World Health Assembly adopts first global strategy on reproductive health
The World Health Organization's first strategy on reproductive health was adopted by the 57th World Health Assembly (WHA). Reproductive and sexual ill-health accounts for 20 per cent of the global burden of ill-health for women, and 14 per cent for men.
The strategy targets five priority aspects of reproductive and sexual health: improving antenatal, delivery, postpartum and newborn care; providing high-quality services for family planning, including infertility services; eliminating unsafe abortion; combating sexually transmitted infections, including HIV, reproductive tract infections, cervical cancer and other gynaecological morbidities; and promoting sexual health.
"Unsafe sex is one of the biggest risks to our health today, largely as a result of acquiring sexually-transmitted infections, such as HIV/AIDS. Reproductive and sexual health touches the lives of everyone, everywhere," says Joy Phumaphi, assistant director-general of Family and Community Health at WHO. "It is fundamental to the social and economic development of communities, economies and nations."
Each year, some eight million of the estimated 210 million women who become pregnant, suffer life-threatening complications related to pregnancy, many experiencing long-term morbidities and disabilities. In 2000, an estimated 529 000 women died during pregnancy and childbirth from largely preventable causes.
The strategy comes in response to a 55th WHA resolution requesting WHO to develop a strategy for accelerating progress towards the attainment of the Millennium Development Goals (MDGs) and other international goals and targets relating to improving reproductive health, notably those from the International Conference on Population and Development (ICPD) in 1994, and its five-year follow-up (ICPD+5).
Three of the eight MDGs are directly related to reproductive and sexual health, namely, improving maternal health, reducing child mortality and combating HIV/AIDS, malaria and other diseases.

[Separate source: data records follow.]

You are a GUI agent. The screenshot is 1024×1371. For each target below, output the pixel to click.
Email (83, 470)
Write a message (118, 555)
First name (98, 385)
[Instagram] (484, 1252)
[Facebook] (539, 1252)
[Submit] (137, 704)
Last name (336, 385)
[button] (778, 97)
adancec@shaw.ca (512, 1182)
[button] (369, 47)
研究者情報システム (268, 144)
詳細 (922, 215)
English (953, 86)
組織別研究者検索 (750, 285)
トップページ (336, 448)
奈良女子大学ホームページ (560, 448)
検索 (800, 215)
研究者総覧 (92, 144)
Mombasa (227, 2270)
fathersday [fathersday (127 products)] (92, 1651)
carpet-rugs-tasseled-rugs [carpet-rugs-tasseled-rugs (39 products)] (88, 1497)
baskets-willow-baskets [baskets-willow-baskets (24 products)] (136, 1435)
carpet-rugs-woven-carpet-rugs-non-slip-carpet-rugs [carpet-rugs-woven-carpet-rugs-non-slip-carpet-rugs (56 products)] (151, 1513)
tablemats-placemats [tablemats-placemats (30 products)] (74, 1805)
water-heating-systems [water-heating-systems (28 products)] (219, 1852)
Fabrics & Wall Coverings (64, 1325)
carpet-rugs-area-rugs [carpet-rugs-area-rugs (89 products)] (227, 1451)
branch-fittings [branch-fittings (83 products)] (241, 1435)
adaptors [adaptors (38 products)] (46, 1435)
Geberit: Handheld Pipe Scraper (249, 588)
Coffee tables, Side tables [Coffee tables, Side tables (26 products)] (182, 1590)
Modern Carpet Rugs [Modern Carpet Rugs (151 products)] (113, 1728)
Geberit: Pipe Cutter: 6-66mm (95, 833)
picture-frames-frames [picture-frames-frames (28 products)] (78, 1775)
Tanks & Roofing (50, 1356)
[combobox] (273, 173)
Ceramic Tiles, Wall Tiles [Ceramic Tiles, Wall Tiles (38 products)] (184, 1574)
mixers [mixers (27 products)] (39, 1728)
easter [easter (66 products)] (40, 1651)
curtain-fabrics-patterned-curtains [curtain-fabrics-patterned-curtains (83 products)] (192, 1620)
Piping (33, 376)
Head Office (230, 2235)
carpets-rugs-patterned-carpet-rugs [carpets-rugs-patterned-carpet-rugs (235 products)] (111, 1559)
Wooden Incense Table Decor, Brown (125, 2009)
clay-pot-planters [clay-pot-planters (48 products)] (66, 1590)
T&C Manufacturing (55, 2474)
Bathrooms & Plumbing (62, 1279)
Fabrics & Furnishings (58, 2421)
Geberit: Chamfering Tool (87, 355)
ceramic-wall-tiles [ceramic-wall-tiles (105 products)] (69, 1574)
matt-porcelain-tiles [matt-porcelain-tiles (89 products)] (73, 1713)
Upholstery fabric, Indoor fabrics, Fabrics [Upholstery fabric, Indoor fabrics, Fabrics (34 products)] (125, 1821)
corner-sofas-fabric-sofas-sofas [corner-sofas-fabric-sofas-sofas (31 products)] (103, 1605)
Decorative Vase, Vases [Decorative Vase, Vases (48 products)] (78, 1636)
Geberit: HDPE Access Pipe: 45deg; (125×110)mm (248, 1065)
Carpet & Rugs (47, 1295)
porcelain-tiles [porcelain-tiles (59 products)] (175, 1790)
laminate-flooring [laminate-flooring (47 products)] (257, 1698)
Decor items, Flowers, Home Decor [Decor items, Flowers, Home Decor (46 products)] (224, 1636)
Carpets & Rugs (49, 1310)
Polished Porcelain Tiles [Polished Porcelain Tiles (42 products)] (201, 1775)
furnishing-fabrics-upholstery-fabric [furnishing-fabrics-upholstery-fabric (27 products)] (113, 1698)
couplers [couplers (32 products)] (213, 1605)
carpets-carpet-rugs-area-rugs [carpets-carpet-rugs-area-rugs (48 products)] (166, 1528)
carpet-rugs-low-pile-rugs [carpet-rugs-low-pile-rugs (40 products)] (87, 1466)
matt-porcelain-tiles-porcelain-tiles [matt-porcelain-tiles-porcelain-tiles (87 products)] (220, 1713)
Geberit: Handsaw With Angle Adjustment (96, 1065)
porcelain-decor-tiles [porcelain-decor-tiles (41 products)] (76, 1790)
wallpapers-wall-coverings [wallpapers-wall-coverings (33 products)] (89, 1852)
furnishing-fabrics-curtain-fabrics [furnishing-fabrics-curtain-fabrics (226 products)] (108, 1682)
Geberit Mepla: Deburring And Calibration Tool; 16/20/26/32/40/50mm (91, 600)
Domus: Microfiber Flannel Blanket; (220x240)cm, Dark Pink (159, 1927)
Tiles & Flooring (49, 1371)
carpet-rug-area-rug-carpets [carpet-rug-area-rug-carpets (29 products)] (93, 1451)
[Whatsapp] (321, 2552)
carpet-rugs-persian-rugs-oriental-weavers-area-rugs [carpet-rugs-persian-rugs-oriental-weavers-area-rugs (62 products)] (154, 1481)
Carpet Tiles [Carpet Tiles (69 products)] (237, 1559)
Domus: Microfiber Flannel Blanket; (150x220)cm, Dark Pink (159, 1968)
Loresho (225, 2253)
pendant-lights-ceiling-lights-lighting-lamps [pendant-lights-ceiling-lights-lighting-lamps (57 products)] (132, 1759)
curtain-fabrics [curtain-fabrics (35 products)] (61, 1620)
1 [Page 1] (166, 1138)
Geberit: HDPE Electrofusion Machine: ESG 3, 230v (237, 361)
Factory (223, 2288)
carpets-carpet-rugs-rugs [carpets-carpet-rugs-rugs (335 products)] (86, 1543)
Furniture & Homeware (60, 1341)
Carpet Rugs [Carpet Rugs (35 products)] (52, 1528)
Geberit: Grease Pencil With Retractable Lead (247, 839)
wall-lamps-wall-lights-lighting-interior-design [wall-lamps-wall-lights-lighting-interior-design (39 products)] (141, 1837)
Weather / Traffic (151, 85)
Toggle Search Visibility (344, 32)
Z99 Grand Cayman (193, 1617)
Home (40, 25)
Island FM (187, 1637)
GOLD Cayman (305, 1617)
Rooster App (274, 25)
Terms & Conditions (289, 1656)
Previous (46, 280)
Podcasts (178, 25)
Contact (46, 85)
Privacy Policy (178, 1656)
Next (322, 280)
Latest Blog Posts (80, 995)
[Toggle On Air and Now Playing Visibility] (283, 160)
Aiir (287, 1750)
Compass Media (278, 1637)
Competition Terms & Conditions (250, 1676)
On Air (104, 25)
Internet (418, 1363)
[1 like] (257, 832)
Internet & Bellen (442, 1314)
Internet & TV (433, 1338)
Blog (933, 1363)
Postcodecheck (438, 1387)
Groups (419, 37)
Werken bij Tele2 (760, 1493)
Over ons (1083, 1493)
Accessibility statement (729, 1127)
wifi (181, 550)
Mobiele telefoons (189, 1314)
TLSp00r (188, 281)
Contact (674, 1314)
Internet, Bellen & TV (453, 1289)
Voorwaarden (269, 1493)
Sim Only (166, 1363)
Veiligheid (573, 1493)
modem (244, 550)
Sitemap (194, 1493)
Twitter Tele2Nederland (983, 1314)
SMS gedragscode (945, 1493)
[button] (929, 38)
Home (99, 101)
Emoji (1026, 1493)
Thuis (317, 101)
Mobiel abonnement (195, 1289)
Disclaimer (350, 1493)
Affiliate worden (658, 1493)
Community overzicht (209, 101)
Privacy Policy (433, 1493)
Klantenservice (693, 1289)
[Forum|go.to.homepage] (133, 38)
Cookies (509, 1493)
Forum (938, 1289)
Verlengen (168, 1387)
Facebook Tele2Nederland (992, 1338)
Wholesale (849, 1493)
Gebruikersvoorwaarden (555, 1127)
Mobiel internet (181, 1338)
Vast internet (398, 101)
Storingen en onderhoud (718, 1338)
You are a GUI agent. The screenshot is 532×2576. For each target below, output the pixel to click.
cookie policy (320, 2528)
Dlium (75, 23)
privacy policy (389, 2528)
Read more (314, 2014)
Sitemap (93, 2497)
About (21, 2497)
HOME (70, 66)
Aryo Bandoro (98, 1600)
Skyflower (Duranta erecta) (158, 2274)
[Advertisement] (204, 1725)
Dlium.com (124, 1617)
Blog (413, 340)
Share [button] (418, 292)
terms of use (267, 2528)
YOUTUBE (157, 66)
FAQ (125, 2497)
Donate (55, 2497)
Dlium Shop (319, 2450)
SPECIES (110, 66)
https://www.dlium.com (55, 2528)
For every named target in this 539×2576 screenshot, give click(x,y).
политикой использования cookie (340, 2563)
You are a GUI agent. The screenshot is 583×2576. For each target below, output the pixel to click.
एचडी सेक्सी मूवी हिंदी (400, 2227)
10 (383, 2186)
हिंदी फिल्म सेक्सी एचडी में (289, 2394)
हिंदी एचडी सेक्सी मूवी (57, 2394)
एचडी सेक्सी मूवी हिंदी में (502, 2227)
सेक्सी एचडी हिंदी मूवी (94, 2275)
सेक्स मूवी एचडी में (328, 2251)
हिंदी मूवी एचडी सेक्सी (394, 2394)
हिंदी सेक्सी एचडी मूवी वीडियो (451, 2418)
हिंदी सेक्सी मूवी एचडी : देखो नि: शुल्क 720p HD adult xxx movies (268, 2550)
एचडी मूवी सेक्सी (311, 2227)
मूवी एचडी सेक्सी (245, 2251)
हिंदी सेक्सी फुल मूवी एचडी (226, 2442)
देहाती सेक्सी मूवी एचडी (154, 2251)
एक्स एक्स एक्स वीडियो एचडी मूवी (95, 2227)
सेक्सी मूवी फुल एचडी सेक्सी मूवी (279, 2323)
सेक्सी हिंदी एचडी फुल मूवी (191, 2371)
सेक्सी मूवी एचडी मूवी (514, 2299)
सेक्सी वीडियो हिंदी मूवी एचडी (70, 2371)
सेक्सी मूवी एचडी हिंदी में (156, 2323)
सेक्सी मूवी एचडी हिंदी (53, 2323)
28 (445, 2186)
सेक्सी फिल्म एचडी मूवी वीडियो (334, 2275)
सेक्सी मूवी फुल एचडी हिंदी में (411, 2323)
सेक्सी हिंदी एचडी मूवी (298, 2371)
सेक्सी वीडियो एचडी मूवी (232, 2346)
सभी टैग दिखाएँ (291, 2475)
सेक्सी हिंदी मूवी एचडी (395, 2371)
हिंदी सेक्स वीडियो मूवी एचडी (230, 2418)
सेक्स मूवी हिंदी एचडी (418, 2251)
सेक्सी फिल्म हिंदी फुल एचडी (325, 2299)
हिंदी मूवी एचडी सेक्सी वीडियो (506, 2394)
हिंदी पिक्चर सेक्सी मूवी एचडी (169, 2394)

"The strong endorsement of this strategy by the WHA represents an unequivocal message that countries are committed to do all they can to achieve the goals and targets of the ICPD Program of Action adopted in 1994," says Dr Paul Van Look, director of WHO's Department of Reproductive Health and Research. "The Strategy gives our Member States and the Organization itself a clear roadmap on how we can work together in the coming years to achieve the ICPD goals."
The Assembly also adopted a resolution on the Family and Health in the context of the 10th anniversary of the International Year of the Family. The resolution acknowledges that active participation of families and communities in promoting and protecting their own health has proved to be effective and that families and communities who are thus empowered show an increased awareness and a higher demand for good quality health services.
The Family and Health resolution also calls for a re-evaluation of the traditional approaches guiding models of care and its content because health institutions and professionals have adopted the individual as the focus for health service delivery and that as a consequence, the needs of the family as a whole may not be addressed properly.